## Dokumentauszug
----

RG, 12.06.1920 - I 54/20

Daten
Fall: 
Eisenbahn im internationalen Frachtverkehr
Fundstellen: 
RGZ 100, 50
Gericht: 
Reichsgericht
Datum: 
12.06.1920
Aktenzeichen: 
I 54/20
Entscheidungstyp: 
Urteil
Instanzen: 
  • Landgericht Beuthen
  • Oberlandesgericht Breslau

1. Hat die Eisenbahn im internationalen Frachtverkehr Schadensersatz zu leisten, wenn durch ein fahrlässiges Handeln ihrer Leute die Beförderung verzögert, die Lieferfrist aber doch noch eingehalten wird?
2. Zur Haftung der Eisenbahn für grobe Fahrlässigkeit gemäß Art. 41 des Internationalen Übereinkommens über den Eisenbahnfrachtverkehr vom 14. Oktober 1890 (RGBl. 1892 S. 793).

----

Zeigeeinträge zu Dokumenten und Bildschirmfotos
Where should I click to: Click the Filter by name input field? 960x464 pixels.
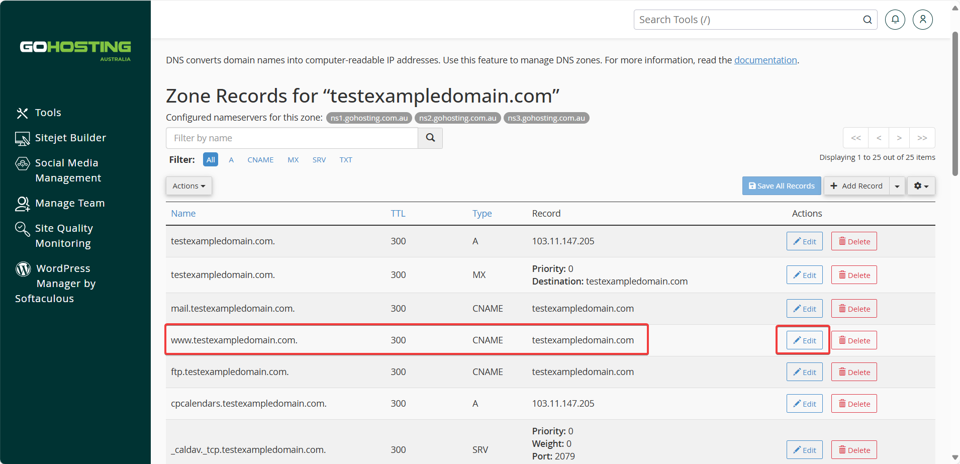click(292, 138)
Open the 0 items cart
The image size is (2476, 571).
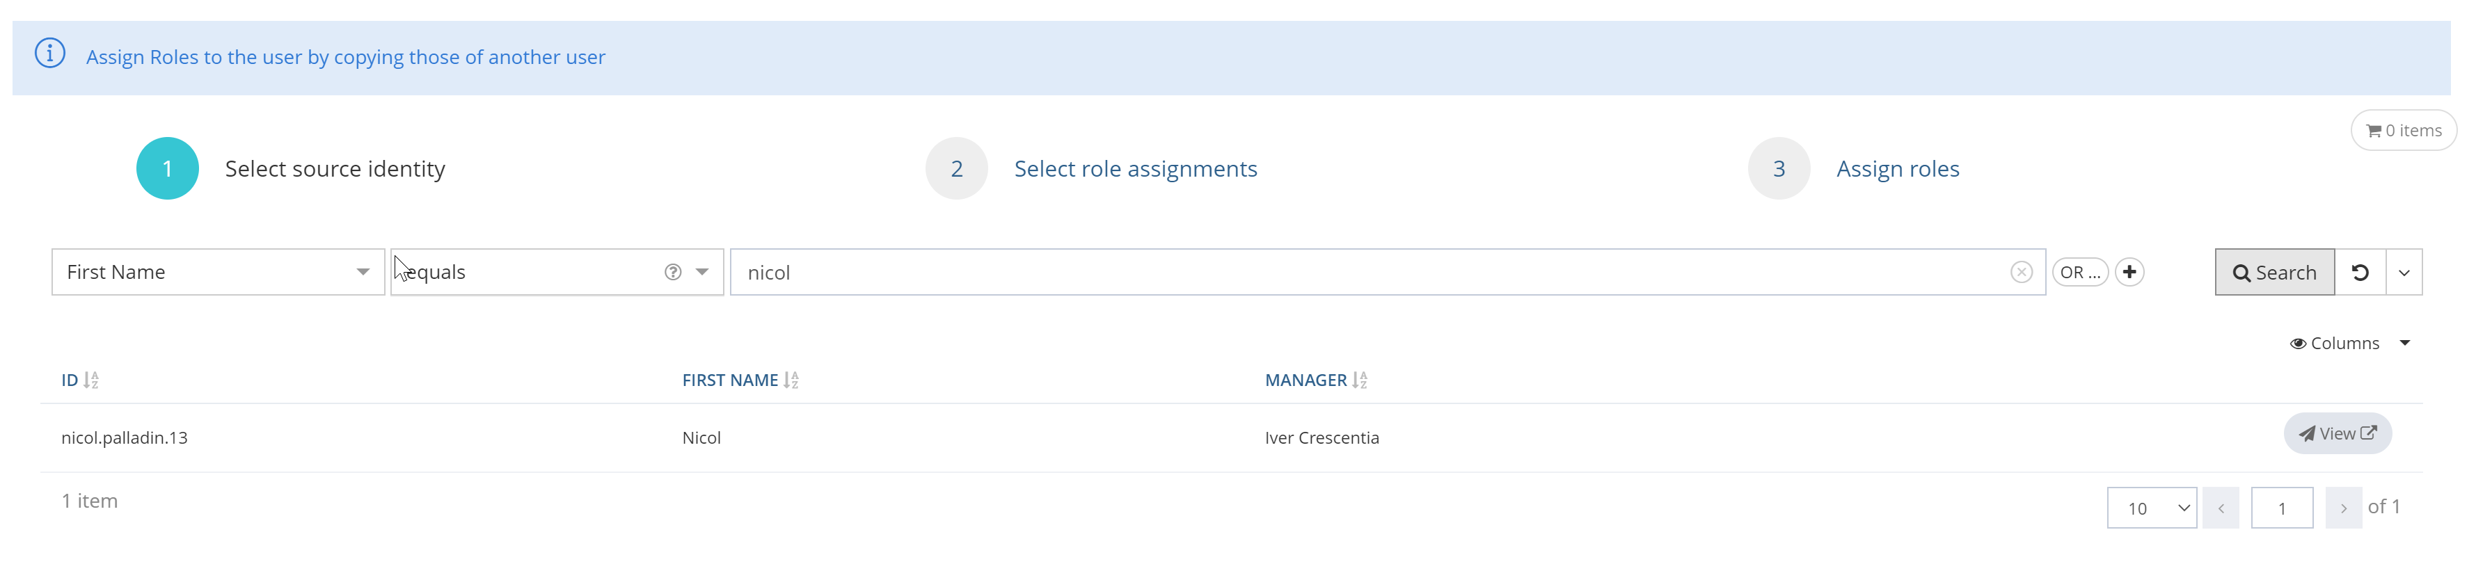[2403, 131]
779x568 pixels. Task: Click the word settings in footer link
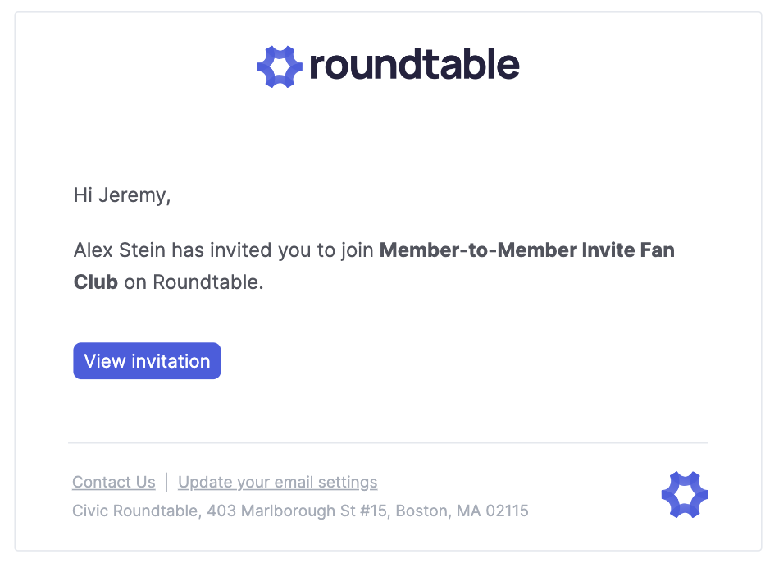click(x=348, y=483)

----

## Gestellte Aufgaben
1. Unter welchem Aktenzeichen wird das Urteil im Dokumentauszug geführt?
2. Ordne die Zeilen von der Zeile mit „779x568 pixels. Task: Click“ bis zum Ende der Zeilen als Markdown-Tabelle mit den Spalten „Nr“ und „Inhalt“ an. Lass Leerzeilen und die Bilder weg.
Der Dokumentauszug und die Zeilen sind voneinander unabhängig.

## Lösungen
1. I 54/20

2.
| Nr | Inhalt |
|---|---|
| 1 | 779x568 pixels. Task: Click the word settings in footer link |
| 2 | click(x=348, y=483) |